The doctrine, in other words, sits at the convergence of classical fiqh, codified statute, constitutional review and feminist reform. For the broader doctrinal landscape, the chapter is best read alongside the rest of Muslim Law as a whole — particularly the law of nikah and the law of mahr, both of which interlock with the moment of irrevocability across all three forms of talaq.

Frequently asked questions

What are the three forms of talaq under Muslim law?

Classical Hanafi jurisprudence recognises two genus categories: talaq-us-sunnah (in conformity with the Prophet's practice) and talaq-ul-biddat (innovation). Talaq-us-sunnah is itself of two species — ahsan and hasan. Ahsan consists of a single pronouncement during a tuhr followed by abstinence during iddat; it becomes irrevocable on expiry of iddat. Hasan consists of three pronouncements during three successive tuhrs and becomes irrevocable on the third pronouncement. Talaq-ul-biddat (instant triple talaq) consisted of three pronouncements in a single sitting or a single irrevocable pronouncement, becoming irrevocable at once. After Shayara Bano (2017) and the 2019 Act, biddat is void and illegal in India.
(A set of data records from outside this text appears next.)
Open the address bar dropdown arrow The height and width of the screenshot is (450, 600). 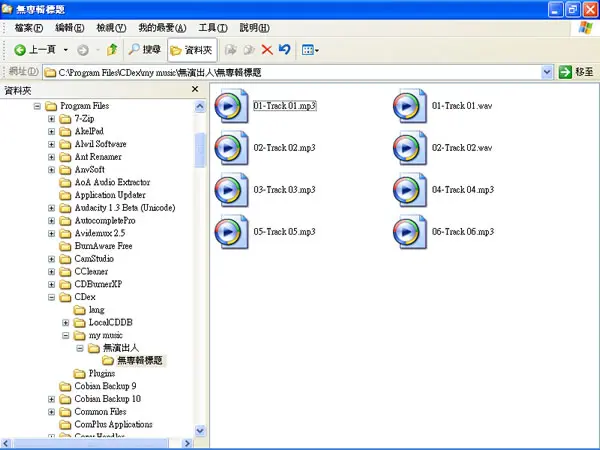click(547, 72)
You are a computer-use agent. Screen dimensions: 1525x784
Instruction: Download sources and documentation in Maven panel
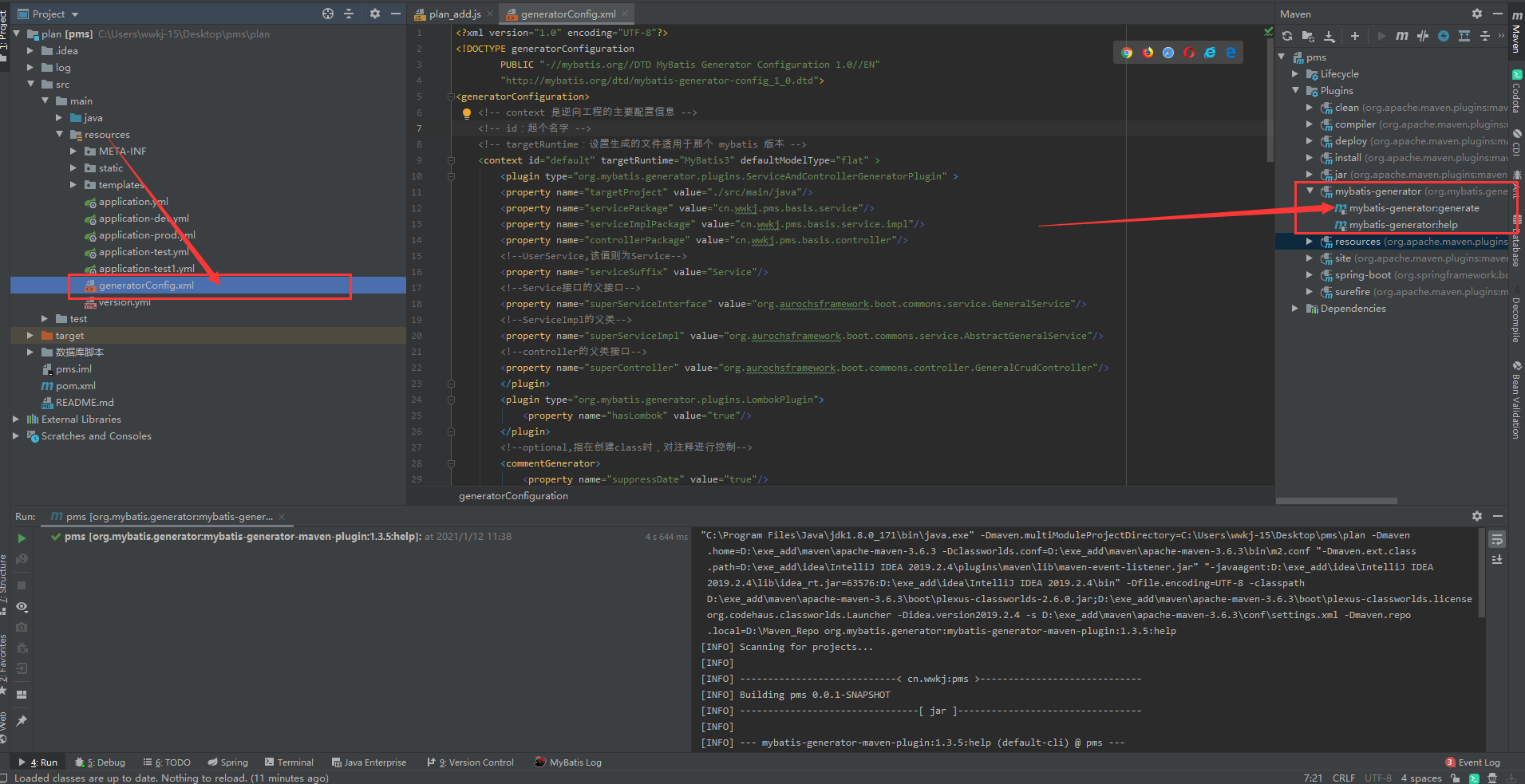click(x=1329, y=36)
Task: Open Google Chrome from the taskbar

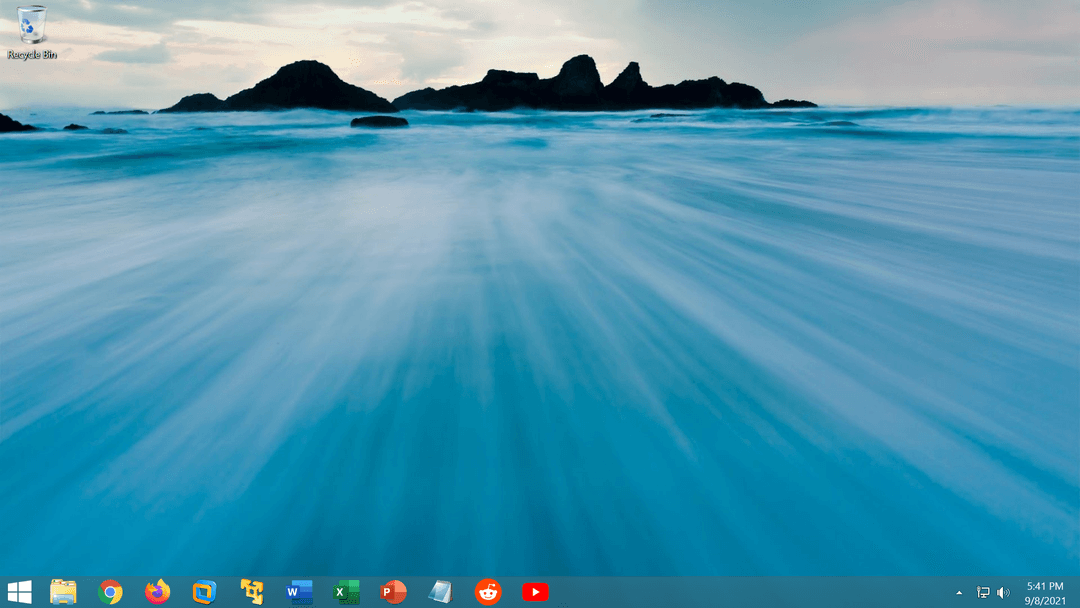Action: [109, 592]
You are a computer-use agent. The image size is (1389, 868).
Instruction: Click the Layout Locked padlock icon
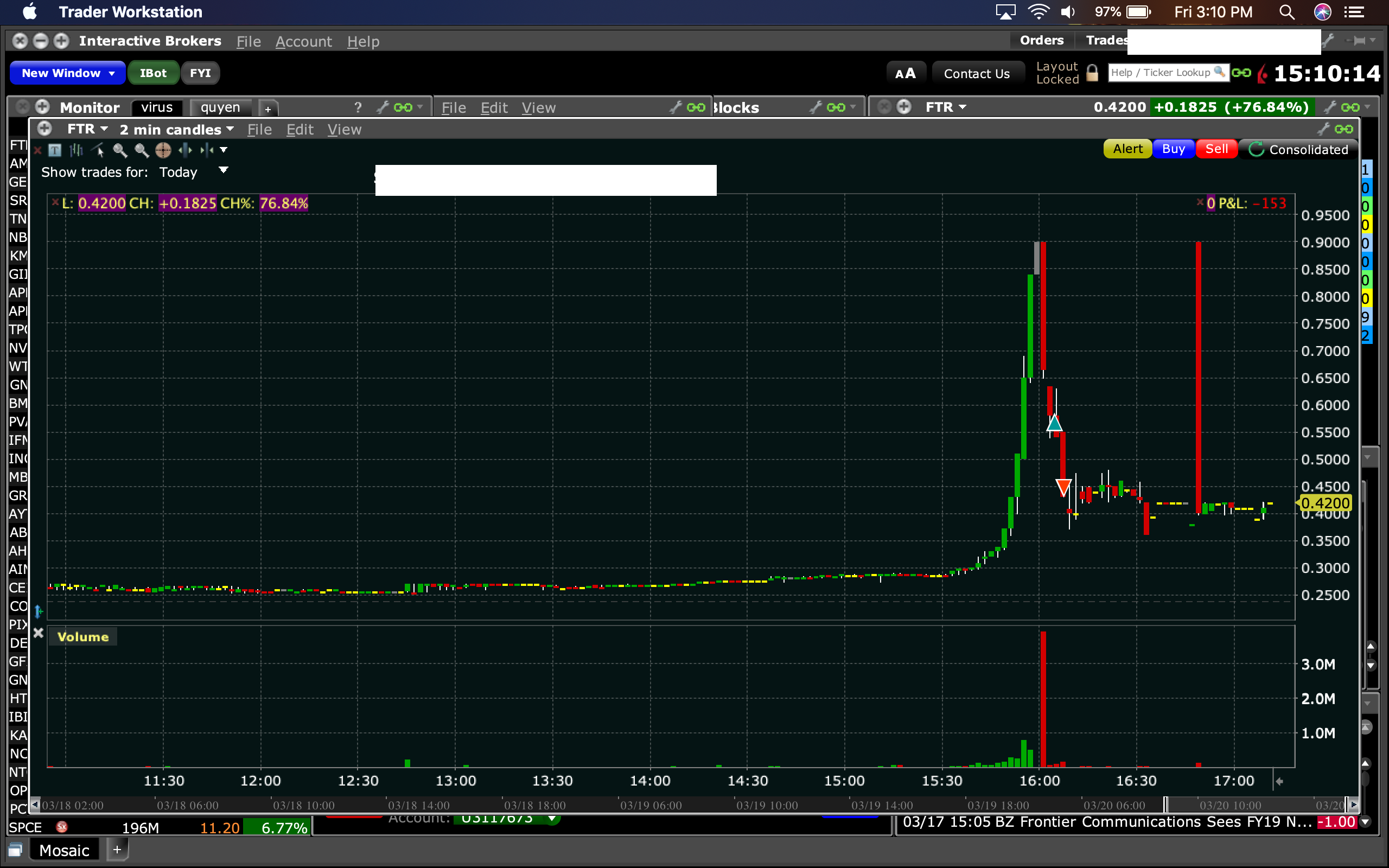1092,73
What did the Supreme Court hold in Shayara Bano v. Union of India (2017)?

A five-judge Constitution Bench held by a 3:2 majority that talaq-e-biddat (instant triple talaq) is unconstitutional. The majority reasoned along two strands: instant triple talaq is manifestly arbitrary and violates Article 14, since it permits a Muslim husband to break the marital tie capriciously; and it departs from the Quranic injunction that divorce must be preceded by reconciliation, so it is not an essential religious practice protected by Article 25. The judgment rendered every pronouncement of instant triple talaq ineffective in law to dissolve the marriage. Criminalisation followed in 2019.

What conditions must a Muslim husband satisfy to pronounce a valid talaq today?

Under the law settled by Shamim Ara v. State of UP (2002), a valid talaq must satisfy four conditions: (a) it must be actually pronounced — articulated, declared, communicated — and not merely asserted in court pleadings as having occurred sometime in the past; (b) it must be for a reasonable cause; (c) it must be preceded by an attempt at reconciliation by two arbitrators, one chosen by each spouse from their respective families; and (d) it must be communicated to the wife. Further, after Shayara Bano (2017) and the 2019 Act, the talaq must be in the ahsan or hasan form — instant triple talaq is void and a punishable offence.

What is the punishment for instant triple talaq under the 2019 Act?

Section 3 of the Muslim Women (Protection of Rights on Marriage) Act, 2019 declares any pronouncement of talaq-e-biddat by a Muslim husband upon his wife — whether spoken, written or in electronic form — to be void and illegal. Section 4 makes such pronouncement a punishable offence with imprisonment which may extend to three years and a fine. The offence is cognisable, but a complaint may be filed only by the wife or her blood relative; bail is available with prior notice to the wife. Section 7 makes the offence compoundable at the wife's instance. Sections 5 and 6 secure subsistence allowance for the wife and dependent children and custody of minor children to the wife.

Does the Shia school recognise talaq-e-biddat?

No. Shia jurists do not recognise the validity of talaq-ul-biddat at all. A Shia talaq must be pronounced orally in the presence of two competent witnesses; a written talaq is invalid unless the husband is physically incapable of pronouncing it orally. Further, a divorce pronounced under compulsion or in a state of intoxication is invalid under Shia law, in contrast with the Hanafi position which preserves such pronouncements as effective. The triple-talaq controversy has therefore always been a Sunni — primarily Hanafi — issue, and the 2019 Act's criminalisation operates in that doctrinal field.